Der Vorsitzende der Sicherheitskonferenz, Wolfgang Ischinger, sprach vor der Konferenz von einer Zeit "maximaler Regierungsverunsicherung". Er könne sich nicht daran erinnern, dass die Dinge nach dem Zusammenbruch der Sowjetunion je so "im Fluss" gewesen seien wie dieser Tage.

Eine Frage, die sich die rund 500 Teilnehmer der Sicherheitskonferenz deshalb wohl stellen müssen, ist die, was zu tun ist, wenn es bei dieser Unsicherheit bleiben sollte. Öffentlich fällt das schwer: Die Stärke der Nato beruht schließlich darauf, dass es keinen Zweifel gibt, dass sich die Bündnispartner im Ernstfall bedingungslos beistehen.

Von Ebola bis Cybersicherheit

Verteidigungsministerin Ursula von der Leyen gab sich denn auch kurz vor dem Auftakt der Konferenz lieber zuversichtlich, dass es gelingen könnte, die USA von der Bedeutung ihrer Partnerschaft mit Europa zu überzeugen. In einem Gastbeitrag in der "Süddeutschen Zeitung" verwies sie darauf, dass die europäischen Nato-Staaten schon dabei seien, ihre Verteidigungsausgaben zu steigern. Der Beitrag hatte den Titel "Wir haben verstanden". In vielen Details versucht sie darin zu erklären, wie die Europäer bereits im Begriff sind, zu einem schlagkräftigeren Partner zu werden. Immer deutlicher zeichnet sich ab, dass die USA auch im Kampf gegen die Terrormiliz Islamischer Staat (IS) auf mehr Schlagkräftigkeit aus Europa pochen. Am Mittag wird von der Leyen eine Auftaktrede in München halten. Auch Kanzlerin Angela Merkel wird auf der Sicherheitskonferenz sein. Sie spricht am Samstag – unmittelbar vor Pence.
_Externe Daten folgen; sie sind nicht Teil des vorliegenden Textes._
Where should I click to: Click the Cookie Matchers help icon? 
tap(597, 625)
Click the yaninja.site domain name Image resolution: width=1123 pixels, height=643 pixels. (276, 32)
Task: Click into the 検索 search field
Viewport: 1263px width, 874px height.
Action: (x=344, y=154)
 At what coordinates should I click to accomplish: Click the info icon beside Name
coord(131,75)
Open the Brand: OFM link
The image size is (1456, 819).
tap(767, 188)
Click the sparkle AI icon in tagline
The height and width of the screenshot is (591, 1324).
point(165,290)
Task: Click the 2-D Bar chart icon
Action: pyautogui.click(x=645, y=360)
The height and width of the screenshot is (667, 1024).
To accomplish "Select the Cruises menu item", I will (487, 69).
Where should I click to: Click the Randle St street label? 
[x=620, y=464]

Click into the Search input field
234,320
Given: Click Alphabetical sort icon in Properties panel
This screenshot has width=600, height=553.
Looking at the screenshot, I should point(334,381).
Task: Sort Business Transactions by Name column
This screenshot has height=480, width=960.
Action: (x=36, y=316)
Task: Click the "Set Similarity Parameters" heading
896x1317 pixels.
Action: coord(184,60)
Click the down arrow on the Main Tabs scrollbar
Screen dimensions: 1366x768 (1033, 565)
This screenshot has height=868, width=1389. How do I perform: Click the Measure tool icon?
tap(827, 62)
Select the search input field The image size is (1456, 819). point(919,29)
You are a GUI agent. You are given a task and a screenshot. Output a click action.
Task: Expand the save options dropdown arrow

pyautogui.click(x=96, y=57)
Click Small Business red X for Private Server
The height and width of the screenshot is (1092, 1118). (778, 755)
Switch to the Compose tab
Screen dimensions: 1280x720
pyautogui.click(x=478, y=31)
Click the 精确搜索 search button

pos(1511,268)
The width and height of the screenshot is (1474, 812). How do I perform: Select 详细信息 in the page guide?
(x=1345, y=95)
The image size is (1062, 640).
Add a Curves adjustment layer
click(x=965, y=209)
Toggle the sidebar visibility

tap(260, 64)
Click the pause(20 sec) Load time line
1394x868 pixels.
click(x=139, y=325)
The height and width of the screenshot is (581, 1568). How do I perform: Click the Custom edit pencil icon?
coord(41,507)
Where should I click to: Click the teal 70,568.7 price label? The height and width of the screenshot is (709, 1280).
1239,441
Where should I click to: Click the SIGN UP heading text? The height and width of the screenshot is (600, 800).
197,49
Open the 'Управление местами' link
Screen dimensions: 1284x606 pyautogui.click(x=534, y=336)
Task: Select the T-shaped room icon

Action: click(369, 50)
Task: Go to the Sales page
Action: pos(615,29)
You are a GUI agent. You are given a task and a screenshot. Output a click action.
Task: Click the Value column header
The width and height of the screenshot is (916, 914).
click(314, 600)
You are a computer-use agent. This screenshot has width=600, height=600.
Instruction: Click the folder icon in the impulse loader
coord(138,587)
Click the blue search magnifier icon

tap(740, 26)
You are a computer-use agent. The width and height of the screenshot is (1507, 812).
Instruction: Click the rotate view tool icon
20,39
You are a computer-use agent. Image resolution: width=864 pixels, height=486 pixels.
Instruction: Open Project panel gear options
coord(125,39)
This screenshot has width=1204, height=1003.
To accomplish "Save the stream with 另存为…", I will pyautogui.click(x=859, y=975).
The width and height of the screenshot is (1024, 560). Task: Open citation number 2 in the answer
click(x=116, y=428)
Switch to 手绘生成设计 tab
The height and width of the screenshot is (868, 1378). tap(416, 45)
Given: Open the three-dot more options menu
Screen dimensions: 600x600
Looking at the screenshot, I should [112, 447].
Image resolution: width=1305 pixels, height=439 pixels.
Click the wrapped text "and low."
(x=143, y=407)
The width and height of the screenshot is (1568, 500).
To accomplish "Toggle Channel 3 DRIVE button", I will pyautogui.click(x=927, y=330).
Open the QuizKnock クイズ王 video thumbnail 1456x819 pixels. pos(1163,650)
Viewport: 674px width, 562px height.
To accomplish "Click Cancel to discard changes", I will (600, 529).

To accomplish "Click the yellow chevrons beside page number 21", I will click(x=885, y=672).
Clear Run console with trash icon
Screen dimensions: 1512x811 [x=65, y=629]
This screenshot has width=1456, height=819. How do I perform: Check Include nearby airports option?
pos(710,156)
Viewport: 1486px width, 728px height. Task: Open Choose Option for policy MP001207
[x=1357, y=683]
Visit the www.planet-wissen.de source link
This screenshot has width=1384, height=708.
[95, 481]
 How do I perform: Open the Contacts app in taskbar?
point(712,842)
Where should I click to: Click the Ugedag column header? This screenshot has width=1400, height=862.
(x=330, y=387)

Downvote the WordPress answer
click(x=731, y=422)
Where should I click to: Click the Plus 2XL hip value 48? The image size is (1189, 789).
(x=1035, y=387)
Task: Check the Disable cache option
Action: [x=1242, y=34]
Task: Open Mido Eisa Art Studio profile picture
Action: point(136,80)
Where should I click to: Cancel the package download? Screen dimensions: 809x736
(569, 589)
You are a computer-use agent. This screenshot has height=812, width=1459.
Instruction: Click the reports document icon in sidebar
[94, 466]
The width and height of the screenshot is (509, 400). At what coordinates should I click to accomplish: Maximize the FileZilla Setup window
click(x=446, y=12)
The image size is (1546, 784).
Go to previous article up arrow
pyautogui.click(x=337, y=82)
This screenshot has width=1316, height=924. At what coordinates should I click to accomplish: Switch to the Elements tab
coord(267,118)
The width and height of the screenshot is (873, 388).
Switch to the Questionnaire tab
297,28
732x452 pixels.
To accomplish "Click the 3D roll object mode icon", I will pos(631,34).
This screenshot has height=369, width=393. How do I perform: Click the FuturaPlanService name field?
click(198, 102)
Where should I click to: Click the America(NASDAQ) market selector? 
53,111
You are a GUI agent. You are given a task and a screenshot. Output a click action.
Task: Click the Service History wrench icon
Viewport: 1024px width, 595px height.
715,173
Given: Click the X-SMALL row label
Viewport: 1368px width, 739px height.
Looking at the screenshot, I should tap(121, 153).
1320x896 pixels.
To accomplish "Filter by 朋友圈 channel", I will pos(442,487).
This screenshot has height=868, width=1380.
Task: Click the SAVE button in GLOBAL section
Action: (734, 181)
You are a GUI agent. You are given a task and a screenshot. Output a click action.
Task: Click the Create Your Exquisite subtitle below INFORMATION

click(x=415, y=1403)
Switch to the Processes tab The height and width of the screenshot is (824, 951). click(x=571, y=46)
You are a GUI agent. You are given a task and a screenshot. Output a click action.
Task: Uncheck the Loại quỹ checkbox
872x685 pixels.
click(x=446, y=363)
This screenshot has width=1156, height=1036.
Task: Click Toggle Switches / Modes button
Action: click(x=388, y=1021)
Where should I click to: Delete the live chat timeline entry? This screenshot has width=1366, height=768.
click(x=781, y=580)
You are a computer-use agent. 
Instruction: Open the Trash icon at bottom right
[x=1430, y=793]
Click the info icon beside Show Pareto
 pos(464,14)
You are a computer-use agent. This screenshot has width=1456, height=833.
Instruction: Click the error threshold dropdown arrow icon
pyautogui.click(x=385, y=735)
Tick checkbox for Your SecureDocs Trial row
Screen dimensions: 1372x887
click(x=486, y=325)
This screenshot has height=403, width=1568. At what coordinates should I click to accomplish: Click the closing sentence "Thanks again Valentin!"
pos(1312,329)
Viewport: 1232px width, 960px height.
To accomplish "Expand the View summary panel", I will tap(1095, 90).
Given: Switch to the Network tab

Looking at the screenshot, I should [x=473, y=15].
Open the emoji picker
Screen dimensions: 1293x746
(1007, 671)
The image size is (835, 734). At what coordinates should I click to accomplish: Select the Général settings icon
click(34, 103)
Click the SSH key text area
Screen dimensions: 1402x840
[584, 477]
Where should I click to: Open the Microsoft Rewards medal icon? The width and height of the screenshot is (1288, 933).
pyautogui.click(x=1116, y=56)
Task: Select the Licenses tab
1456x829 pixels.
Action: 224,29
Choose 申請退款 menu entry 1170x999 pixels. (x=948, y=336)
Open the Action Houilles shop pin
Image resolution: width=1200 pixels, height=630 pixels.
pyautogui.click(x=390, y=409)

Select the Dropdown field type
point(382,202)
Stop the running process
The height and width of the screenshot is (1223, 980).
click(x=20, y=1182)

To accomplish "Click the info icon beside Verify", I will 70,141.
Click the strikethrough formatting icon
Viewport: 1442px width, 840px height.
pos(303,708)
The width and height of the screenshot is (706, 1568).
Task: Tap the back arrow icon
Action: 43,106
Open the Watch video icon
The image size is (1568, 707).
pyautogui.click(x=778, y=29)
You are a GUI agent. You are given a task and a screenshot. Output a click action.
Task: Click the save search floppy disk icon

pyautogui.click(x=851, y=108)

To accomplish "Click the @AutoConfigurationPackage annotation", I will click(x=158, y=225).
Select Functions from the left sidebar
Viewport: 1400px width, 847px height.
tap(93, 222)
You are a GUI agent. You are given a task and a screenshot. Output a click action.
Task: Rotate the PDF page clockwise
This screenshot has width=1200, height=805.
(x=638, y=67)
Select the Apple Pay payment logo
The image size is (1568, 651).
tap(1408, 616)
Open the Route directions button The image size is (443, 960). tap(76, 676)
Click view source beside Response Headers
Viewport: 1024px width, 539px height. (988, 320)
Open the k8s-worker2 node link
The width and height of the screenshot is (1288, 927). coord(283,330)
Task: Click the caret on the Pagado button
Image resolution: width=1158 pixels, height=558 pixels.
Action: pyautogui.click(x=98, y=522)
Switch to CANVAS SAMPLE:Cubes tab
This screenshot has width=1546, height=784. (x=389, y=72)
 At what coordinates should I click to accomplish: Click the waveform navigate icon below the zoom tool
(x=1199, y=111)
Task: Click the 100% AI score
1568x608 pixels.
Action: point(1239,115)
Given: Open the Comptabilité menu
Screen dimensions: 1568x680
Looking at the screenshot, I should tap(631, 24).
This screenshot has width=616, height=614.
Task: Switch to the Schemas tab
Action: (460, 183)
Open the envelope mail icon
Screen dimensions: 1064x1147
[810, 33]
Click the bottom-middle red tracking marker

Insgesamt werden in München rund 80 Außen- und Verteidigungsminister und 30 Staats- und Regierungschefs erwartet. Hinzu kommen Größen der Wirtschaft und die Spitzen internationaler Bündnisse wie Nato-Generalsekretär Jens Stoltenberg oder UN-Generalsekretär Antonio Guterres.

Neben der neuen Außenpolitik der USA und den Folgen für den Rest der Welt werden sich die Teilnehmer der Konferenz der Zukunft der EU, dem Kampf gegen den internationalen Terrorismus und dem Thema Cybersicherheit widmen. Erstmals wird sich die Sicherheitskonferenz auch mit Gefahren durch Pandemien wie Ebola beschäftigen. Wie in den vergangenen Jahren wird es auch wieder um das Verhältnis zu Russland, den Ukraine- und den Syrien-Konflikt gehen. Wirklich lösen lassen sich all diese Themen vom neuen Mann im Weißen Haus aber auch nicht.

Konferenz-Chef Ischinger hob kurz vor dem Auftakt hervor, dass Europa bei diesen Fragen mehr Gewicht bekommen muss. Er räumt zwar ein, dass kurz- und mittelfristig nicht auf die US-amerikanische Sicherheitsgarantie zu verzichten sei. Doch er sagt auch: "Anstatt voller Furcht auf die nächsten Tweets des US-Präsidenten zu warten, sollten wir also besser den Grundstein für ein handlungsfähigeres, stärkeres und den westlichen Werten verpflichtetes Europa legen", so Ischinger. "Aus dieser Position heraus können wir den USA gegenüber selbstbewusst unsere Kerninteressen verteidigen."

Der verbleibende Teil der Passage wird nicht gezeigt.